J’ai perdu mon frère. Mes parents avaient fait de moi une petite soeur et la vie a fait de moi une enfant unique. Me voici plusieurs années plus tard, l’unique pupille de mes parents. La survivante. Être celle qui reste après que mes parents aient vécu le pire, c’est lourd. C’est chargé de responsabilités invisibles mais combien pesantes. C’est une pression infinie qui repose sur mes épaules.

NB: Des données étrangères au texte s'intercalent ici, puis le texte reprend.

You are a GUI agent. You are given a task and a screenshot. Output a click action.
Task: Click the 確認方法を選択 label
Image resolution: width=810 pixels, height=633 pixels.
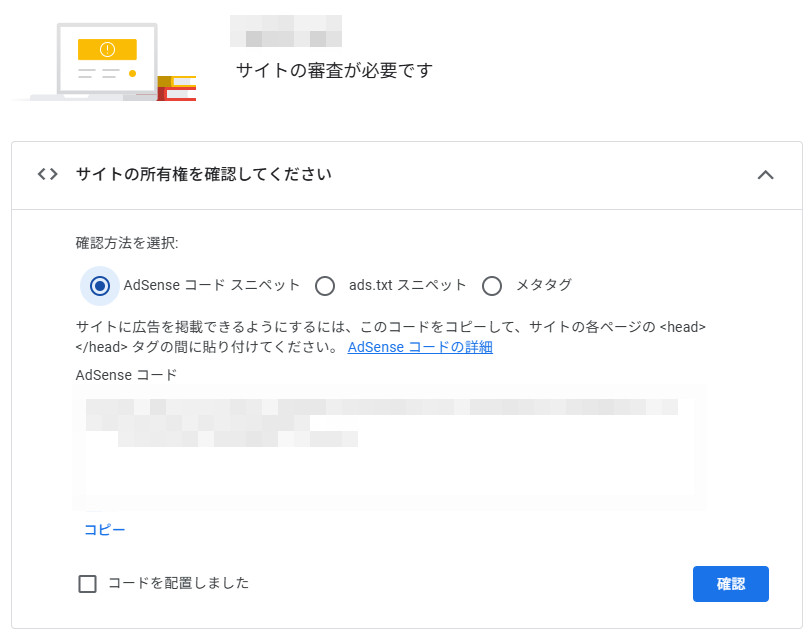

Je sens une constante pression de performance puisque je ne veux pas décevoir mes parents qui mettent maintenant tous leurs espoirs sur moi. Je sens toujours cette pression, mais c’est moi qui me la mets. C’est vouloir être à la hauteur de leurs attentes, toujours et dans tout. C’est chercher leur approbation, comme si j’étais encore une enfant. C’est sentir que mon frère est inatteignable, sur un piédestal. Il est le souvenir cristallisé d’une personne de qui on ne se rappelle que du beau et du bon, parce que c’est comme ça avec les gens décédés, on ne veut qu’en penser du bien, comme si c’était mal de se rappeler de leurs moins bons coups. Peu importe les efforts que je ferai, je me demanderai toujours si c’était assez. Je me demanderai toujours si mon parcours est celui que mes parents ont espéré pour moi. Je me demanderai toujours si tu aurais mieux fait, mon frère, si tu étais encore là.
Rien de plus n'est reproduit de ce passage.